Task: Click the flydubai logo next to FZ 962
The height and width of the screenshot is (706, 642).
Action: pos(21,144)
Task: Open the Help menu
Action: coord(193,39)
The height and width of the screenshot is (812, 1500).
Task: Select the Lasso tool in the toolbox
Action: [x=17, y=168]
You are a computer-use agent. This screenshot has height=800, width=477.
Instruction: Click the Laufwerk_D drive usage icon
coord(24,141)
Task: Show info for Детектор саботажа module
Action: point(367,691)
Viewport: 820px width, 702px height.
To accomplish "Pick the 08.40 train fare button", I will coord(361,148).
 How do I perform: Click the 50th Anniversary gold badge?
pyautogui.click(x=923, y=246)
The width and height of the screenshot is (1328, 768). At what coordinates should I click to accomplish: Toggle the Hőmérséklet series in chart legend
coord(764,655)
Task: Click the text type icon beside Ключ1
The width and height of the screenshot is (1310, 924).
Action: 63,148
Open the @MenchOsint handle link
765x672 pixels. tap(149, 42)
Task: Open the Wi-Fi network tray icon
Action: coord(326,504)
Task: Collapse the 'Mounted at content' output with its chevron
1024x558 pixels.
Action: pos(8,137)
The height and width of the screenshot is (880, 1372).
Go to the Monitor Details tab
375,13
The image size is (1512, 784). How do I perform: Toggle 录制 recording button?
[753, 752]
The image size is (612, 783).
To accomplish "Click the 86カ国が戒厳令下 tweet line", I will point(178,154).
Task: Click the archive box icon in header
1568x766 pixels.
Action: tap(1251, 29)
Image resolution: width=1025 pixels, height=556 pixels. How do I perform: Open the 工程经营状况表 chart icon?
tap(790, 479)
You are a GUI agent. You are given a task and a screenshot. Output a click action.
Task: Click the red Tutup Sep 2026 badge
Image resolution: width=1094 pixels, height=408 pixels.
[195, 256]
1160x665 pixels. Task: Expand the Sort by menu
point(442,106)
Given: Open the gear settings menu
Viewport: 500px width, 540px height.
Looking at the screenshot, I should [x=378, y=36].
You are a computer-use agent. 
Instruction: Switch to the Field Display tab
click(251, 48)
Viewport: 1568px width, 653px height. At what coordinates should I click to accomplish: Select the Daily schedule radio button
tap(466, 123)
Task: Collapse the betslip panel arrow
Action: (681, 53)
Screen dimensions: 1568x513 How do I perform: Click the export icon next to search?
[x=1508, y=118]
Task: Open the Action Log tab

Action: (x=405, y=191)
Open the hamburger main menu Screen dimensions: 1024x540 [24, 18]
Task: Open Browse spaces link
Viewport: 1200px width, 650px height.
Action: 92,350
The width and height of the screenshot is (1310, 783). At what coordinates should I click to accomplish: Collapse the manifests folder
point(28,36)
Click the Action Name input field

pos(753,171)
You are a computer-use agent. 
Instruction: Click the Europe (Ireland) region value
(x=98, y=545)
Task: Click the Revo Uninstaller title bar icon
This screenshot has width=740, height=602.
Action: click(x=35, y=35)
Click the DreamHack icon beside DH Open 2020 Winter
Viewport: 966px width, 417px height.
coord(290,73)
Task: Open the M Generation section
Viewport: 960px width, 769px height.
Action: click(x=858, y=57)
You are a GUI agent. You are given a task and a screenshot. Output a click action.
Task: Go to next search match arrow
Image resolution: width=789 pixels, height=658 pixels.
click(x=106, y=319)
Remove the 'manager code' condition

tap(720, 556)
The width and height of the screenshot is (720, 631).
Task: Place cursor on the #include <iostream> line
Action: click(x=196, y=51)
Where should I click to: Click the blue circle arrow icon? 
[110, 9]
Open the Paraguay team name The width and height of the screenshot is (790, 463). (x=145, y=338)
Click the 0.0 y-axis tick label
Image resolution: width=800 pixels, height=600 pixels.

▬▬▬

- Written problem: Turn the listing from the line with "You are a computer-use agent. This" to the line with "I will coord(361,148)." into a Markdown table with the columns Row and Line. Number each row and leave out any blank lines.

- Exercise solution:
| Row | Line |
|---|---|
| 1 | You are a computer-use agent. This screenshot has height=800, width=477. |
| 2 | Instruction: Click the Laufwerk_D drive usage icon |
| 3 | coord(24,141) |
| 4 | Task: Show info for Детектор саботажа module |
| 5 | Action: point(367,691) |
| 6 | Viewport: 820px width, 702px height. |
| 7 | To accomplish "Pick the 08.40 train fare button", I will coord(361,148). |